“I’m sorry.” She shook her head as she pushed off the settee and started toward the far corner of the room where her easel and canvas had been set up. “I should never have asked you. It’s certainly none of my business.”
No, it wasn’t. And yet telling her the truth had been so natural, which really was the strangest thing. “I don’t usually talk about her,” he said softly. “It was a long time ago.”
Bella bent at her knees and opened the valise at her feet. “Do you want to tell me about her?” she asked as she retrieved a palette and some paints from inside.
Did he want to tell Bella about Marina? Not even in the least. The last thing he wanted to do was tarnish Bella’s sweet innocence with hearing tales of Marina’s duplicitous nature. “No.”
Bella nodded as though she understood, though she couldn’t possibly. “Then we’ll just get started.” And she began to add some paint and mix some colors on her palette.
Greg simply watched her. The gentle sweep of her lashes against her cheeks, the crease of her brow as she focused on her work, the way she bit her bottom lip as she swirled the mixtures together on her palette…and the urge to kiss that abused lip washed over Greg. And if he was honest with himself, he’d like to do much more than just kiss her. He had no doubt, however, that Bella had no idea how seductive she was or how her very nearness affected him. But she did. She affected him quite a lot.
In another life, perhaps…
If things were different…
If he wasn’t so tarnished…
“Decide how you’d like to sit for the portrait, Greg,” she said, still focused on her paints.
“You don’t have something particular in mind?”
She did look over at him then, a gentle smile across her lips. “I’m not the one who is going to be sitting in the same spot for a few days. If I were you, I’d pick a comfortable position.”
“A few days?” he echoed, glad to have her attention once again focused solely on him instead of her palette. Dear God, what was wrong with him?
Bella giggled slightly. “You have never sat for a portrait before.”
“That obvious, is it?”
She shook her head. “It will take a few sittings, Greg. And you have to sit in the same position with the same expression so I can capture you perfectly.”
Part of him suspected she had already captured him, but not, of course, in the way she meant. He leaned back against the settee and regarded her again. “Well, by the time we’re through, I imagine we’ll have had so many conversations that we’ll easily be able to convince anyone of our betrothal.”
She blinked at him. “So many conversations?”
“Yes, while you’re painting me. We’ll most likely be able to address everything from our childhood sibling rivalries to what we each had for breakfast this morning.”
Bella’s pretty mouth fell slightly open. Then she shook her head. “You can’t talk to me, Greg. You’ll never keep the same expression on your face if you do.”
Yes, Greg knew that. But there was something so endearing in watching her explain it to him. “I can’t say anything?”
She shook her head once more. “Of course not.”
“Well, then you shall have to do all of the talking, then.”
“I-I’ll be painting.”
“Surely you can paint and talk at the same time,” he said. “You’ll have to keep me entertained somehow if I’m to sit in the same spot for days and am not able to speak.”
The prettiest pink stained her cheeks. “I hardly think I have anything that interesting to talk about for so long.”
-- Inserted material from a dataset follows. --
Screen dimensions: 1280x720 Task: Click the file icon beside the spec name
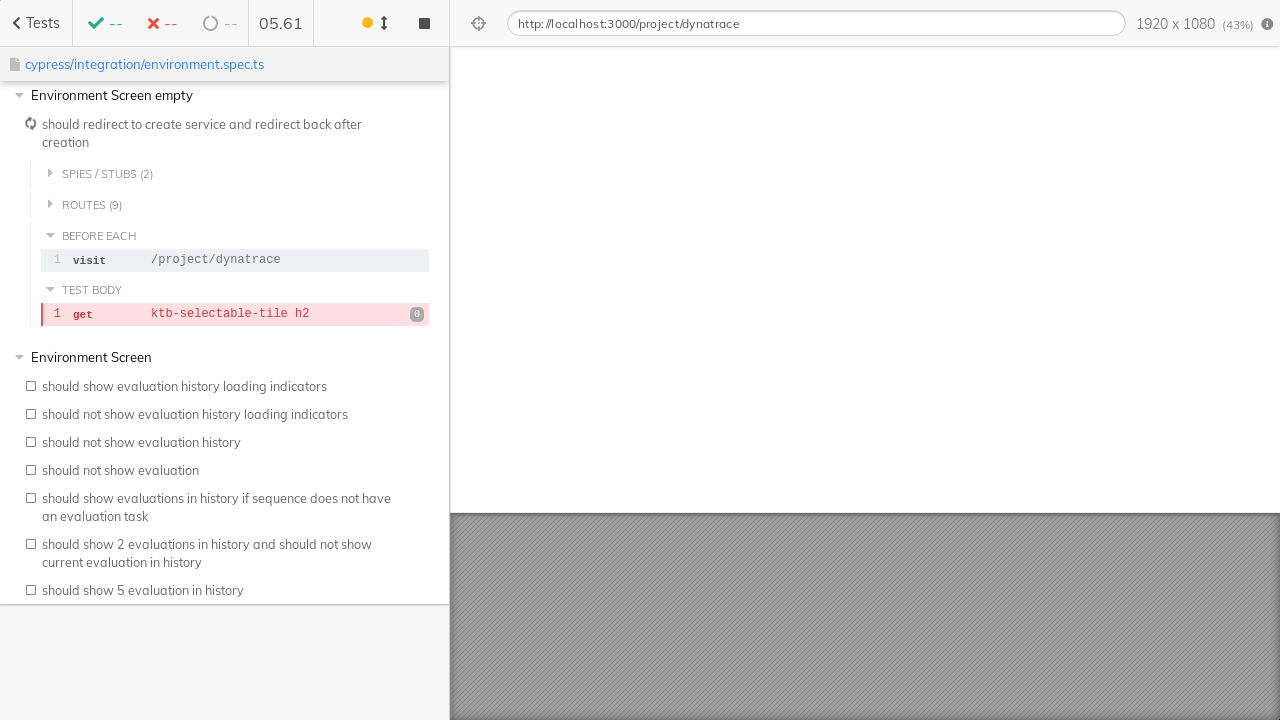point(14,63)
That he doubted. “Come now. Tell me about you. Tell me how you started painting.” Honestly, there was so much he wished he knew about her. Her love of art was just a starting place.
The softest smile graced her lips and Greg felt it deep in his soul. “I watched my mother,” she said after a moment. “As a small child, I would sit in her studio and watch her work. The way she could take paint and canvas and create magic right before my eyes.”
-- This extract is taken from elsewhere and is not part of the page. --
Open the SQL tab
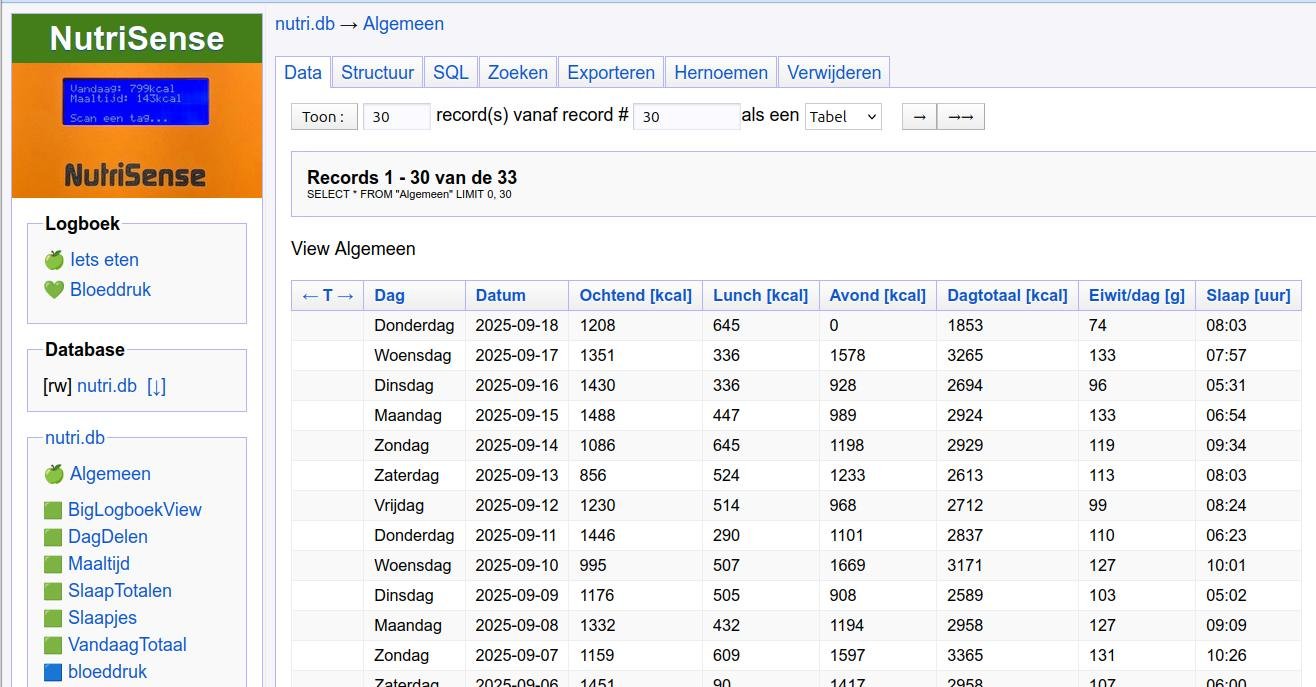Viewport: 1316px width, 687px height. 450,73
He couldn’t help but smile at the image she painted in his mind. He could almost see the beautiful, dark-haired little girl she’d once been, completely captivated by her mother’s talent. “You miss her?”
The smile on Bella’s face faded away. “No.” She picked her palette back up and turned her focus once more on the blending of her colors again. “I miss who I thought she was. But the mother I thought she was would never have abandoned Elliott, Prissa and me.” She shook her head as she lifted her paintbrush to the canvas. “So I don’t miss her, not who she really is. I’m sure that sounds ridiculous.”